Cave and archaeological site in Iran

The Do-Ashkaft Cave, being a Middle Paleolithic cave site, is located north of Kermanshah, near Taq-e Bostan, Iran about 1600 m above sea level. Its entrance faces south of Meywala Mount, overlooking the national park of Kuhestan. The site was first visited in 1996 by Iranian researchers F. Biglari and S. Heydari-Guran and during the following four years a series of surface surveys were made at one-month intervals, which resulted in a rich collection of Middle Paleolithic lithic artifacts.

The main chamber of the cave is 23 m deep and 15 m wide.
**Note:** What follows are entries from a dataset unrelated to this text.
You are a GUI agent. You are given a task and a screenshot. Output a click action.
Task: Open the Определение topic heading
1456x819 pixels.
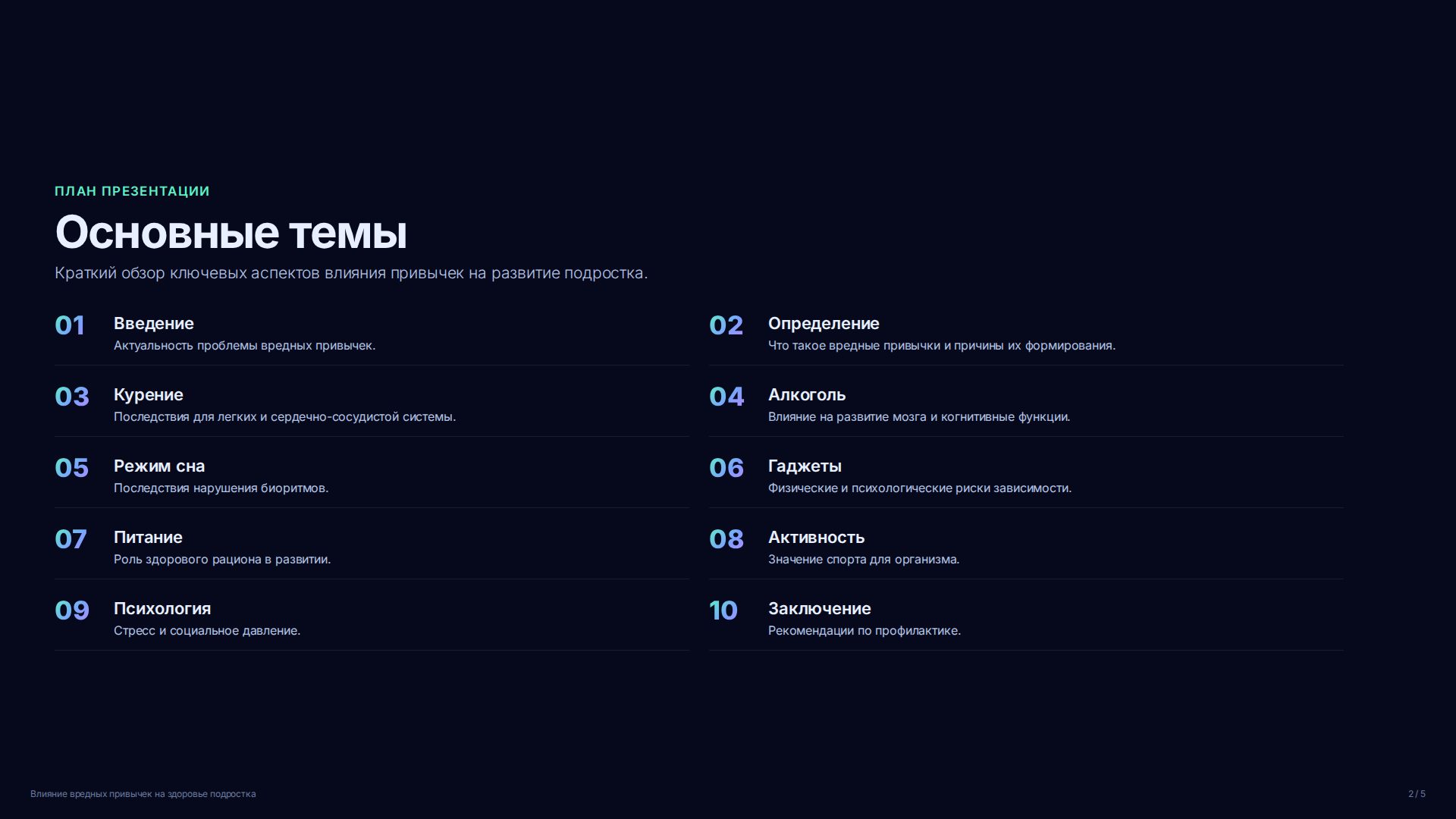(824, 324)
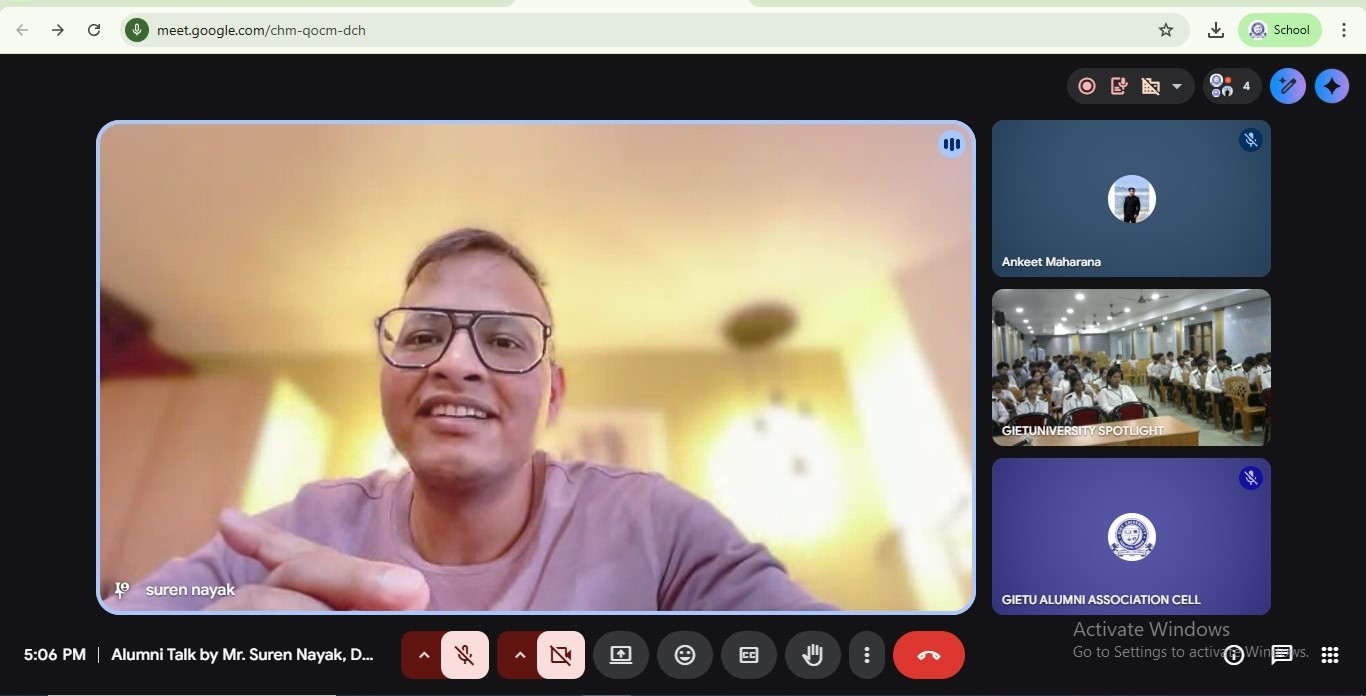Viewport: 1366px width, 696px height.
Task: Open the activity status dropdown arrow
Action: coord(1177,87)
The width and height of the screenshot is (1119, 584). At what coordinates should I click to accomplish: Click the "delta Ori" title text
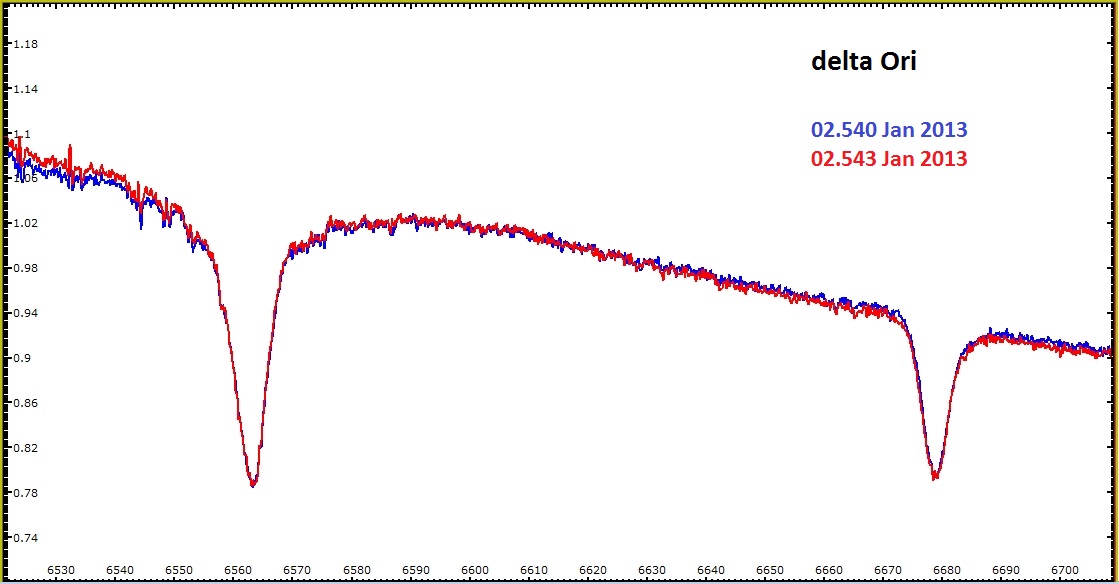pos(863,62)
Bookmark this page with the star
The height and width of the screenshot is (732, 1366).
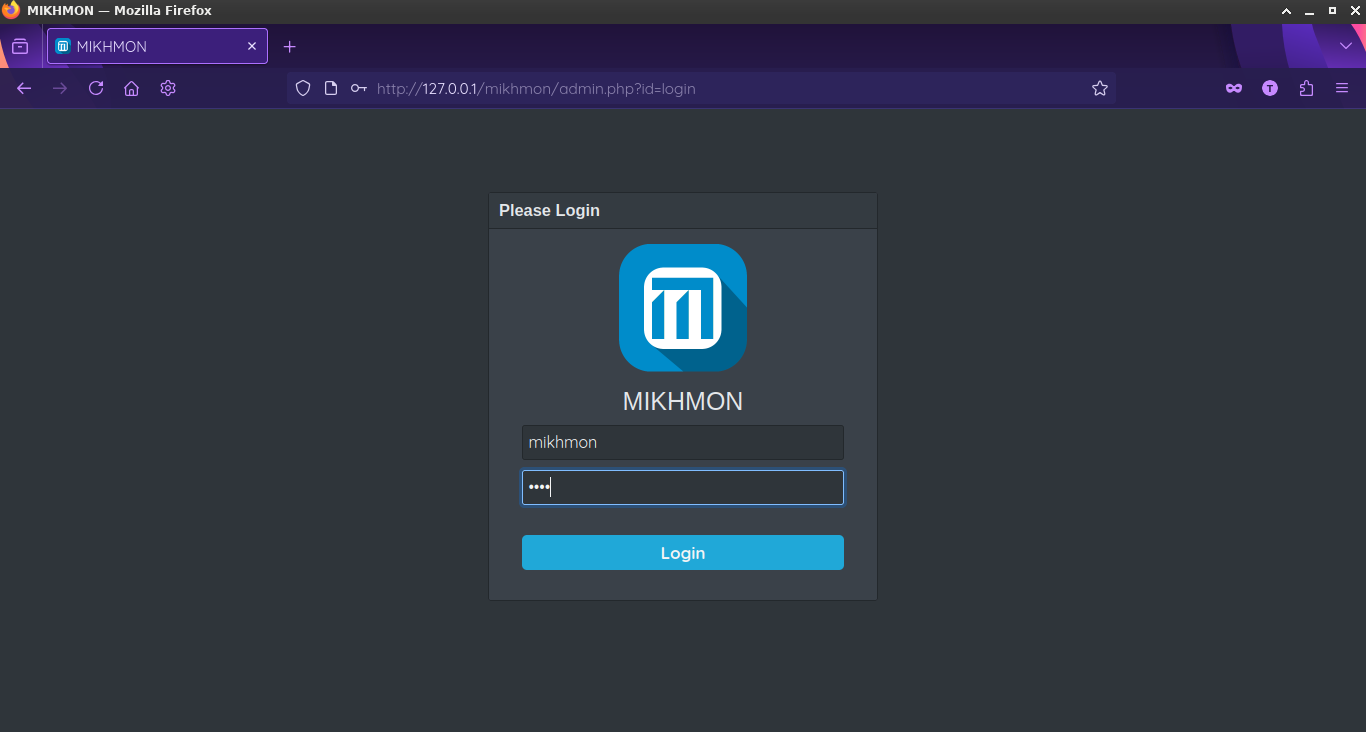(x=1100, y=88)
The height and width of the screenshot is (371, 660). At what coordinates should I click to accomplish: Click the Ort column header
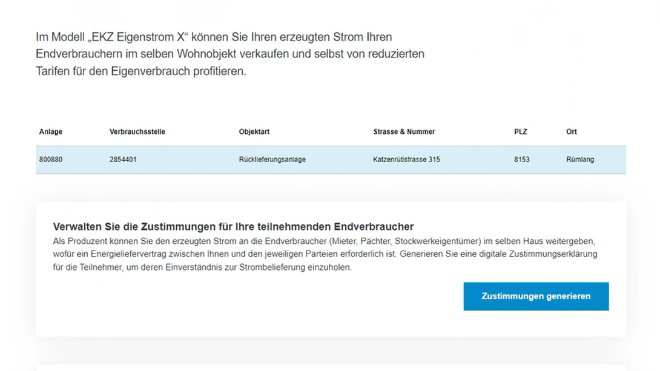571,131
Large areas of breccia sediments indicate lateral percolation of water into the cave sediments as a substantial amount of the cave sediments may have been washed away. The sediments at the entrance yielded numerous animal bones, charcoal and flint tools, Middle Paleolithic artifacts, such as side-scrapers and a Mousterian point. Animal bones show signs of human involvement in their accumulation during the Mousterian occupation. They include a fragment of a right mandible of an adult specimen and an upper third right molar of a sub-adult ruminant, both allocated to wild Caprinae.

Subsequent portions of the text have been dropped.